The creation of a city administrator position itself has been controversial. The city’s Board of Mayor and Aldermen voted 7 to 6 last May to create the position, placing City Hall’s day-to-day operations in the hands of someone who answers to the full 13-member BOMA instead of a mayor who is elected at-large.
Interim City Administrator Dave LeMarbre, the city’s former parks director, and current Mayor Jamie Clary have clashed several times both publicly and privately over the last several months with the majority of BOMA backing LeMarbre.
Clary, who is serving his first term as mayor, faces former Hendersonville Chamber of Commerce President Brenda Payne in November. Payne has received either financial backing or endorsements from many of the aldermen who voted to create the city administrator position, as well as LeMarbre.
Board members briefly discussed Davis’s merits on Tuesday before her appointment.
Both she and David Strahl, an interim village manager from Schiller Park, Ill., were interviewed by BOMA via Zoom on July 20. Each also met with city leaders privately on July 16. They were chosen as the final two candidates by a steering committee earlier this year.
There was little mention of Strahl on Tuesday as Ward 4 Alderman Steve Brown moved to confirm Davis.
Davis no stranger to political turmoil
“Some of us have made some phone calls, talked to some people, done our due diligence,” said Brown.
“I’m fairly comfortable that either candidate could do the job, but I’m a little more comfortable with one than I am the other simply because of a couple of answers and time [on the] job."
Brown’s motion to approve Davis was seconded by Ward 1 Alderman Peg Petrelli.
Andy Bolt, who also represents Ward 4, said he has talked to several people in Mississippi who have worked with Davis and are familiar with her work.
“I’ve done quite a bit of due diligence on this,” said Bolt. “I’ve called many different sources. Some that will vote against this have not done that.”
Bolt said that those who worked with Davis described her as “very, very professional” and someone who“can get along with anybody.”
Bolt also noted that Davis is no stranger to political turmoil.
“She’s lasted through multiple elections… in what some would call a nasty political environment,” said Bolt. “In fact in 2010 she was the third city administrator appointed in that particular year - and she lasted 10 years.

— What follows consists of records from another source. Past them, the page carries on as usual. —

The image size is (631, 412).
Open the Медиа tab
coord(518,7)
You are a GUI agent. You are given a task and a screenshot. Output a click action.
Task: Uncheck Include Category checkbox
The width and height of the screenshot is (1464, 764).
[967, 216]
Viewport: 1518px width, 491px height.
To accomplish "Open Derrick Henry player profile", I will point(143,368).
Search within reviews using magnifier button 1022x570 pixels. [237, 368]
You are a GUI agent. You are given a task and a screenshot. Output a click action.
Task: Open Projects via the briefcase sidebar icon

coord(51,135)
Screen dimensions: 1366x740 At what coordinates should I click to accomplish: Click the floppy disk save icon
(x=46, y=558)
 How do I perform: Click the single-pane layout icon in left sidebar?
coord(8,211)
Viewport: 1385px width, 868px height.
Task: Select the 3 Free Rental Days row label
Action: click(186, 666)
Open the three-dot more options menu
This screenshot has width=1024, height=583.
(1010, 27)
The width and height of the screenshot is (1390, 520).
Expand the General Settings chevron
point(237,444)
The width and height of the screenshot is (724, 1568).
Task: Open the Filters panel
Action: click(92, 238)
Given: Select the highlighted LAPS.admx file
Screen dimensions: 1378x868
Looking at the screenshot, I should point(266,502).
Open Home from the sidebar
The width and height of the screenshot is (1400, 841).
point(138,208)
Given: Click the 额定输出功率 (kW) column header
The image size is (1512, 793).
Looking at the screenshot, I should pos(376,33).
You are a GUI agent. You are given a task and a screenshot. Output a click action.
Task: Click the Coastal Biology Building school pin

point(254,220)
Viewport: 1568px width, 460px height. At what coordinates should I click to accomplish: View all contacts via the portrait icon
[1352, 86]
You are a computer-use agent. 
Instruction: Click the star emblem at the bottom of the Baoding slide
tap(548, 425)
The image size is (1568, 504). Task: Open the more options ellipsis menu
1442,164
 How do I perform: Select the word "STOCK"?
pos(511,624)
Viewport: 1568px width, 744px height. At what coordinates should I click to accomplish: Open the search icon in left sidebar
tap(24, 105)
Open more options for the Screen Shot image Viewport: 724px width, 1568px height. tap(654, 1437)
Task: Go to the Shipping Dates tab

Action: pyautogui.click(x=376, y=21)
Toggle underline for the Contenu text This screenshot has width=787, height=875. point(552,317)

“Others said she just did a terrific, consistent job,” added Bolt who called for the question.
Without any more discussion about Davis’s merits, board members voted 9 to 4 to appoint her.
Clary, Ward 5 Alderman Darrell Woodcock, and Ward 6 Aldermen Eddie Roberson and Jim Waters voted against her appointment.
Board members spent more time discussing the committee who would negotiate Davis’s contract than they did on her appointment with Clary making a motion that he be on that committee.
In the end, board members named newly appointed Human Resources Director Chris Taylor chairman of a negotiating committee that includes Clary and LeMarbre. City Attorney John Bradley and MTAS Advisor Gary Jaeckel will advise the committee on negotiating points that will include the term of Davis’s contract, severance, her salary and leave benefits.
Davis’s contract will be approved by BOMA at the Aug. 11 meeting, and no later than Aug. 25, board members agreed.
Davis held the Hinds County, Miss., post from Sept. 2010 to Jan. 2020. She was a city planner in Detroit, Mich., from June 1993 to July 2001 and from Jan. 2007 to Aug. 2009 prior to that. She holds a master’s degree in business administration from Wayne State University in Detroit, as well as a Bachelor’s of Art degree in Urban Planning and Geography from the same university.
During her Zoom interview, Davis told aldermen the position would suit her more than 20 years of experience in municipal government.
“This is definitely fitting for my role as a public servant,” she said. “Because I want to serve the community as I’ve always done.”
BOMA has appropriated a salary range of $130,000 to $150,000 for the new position.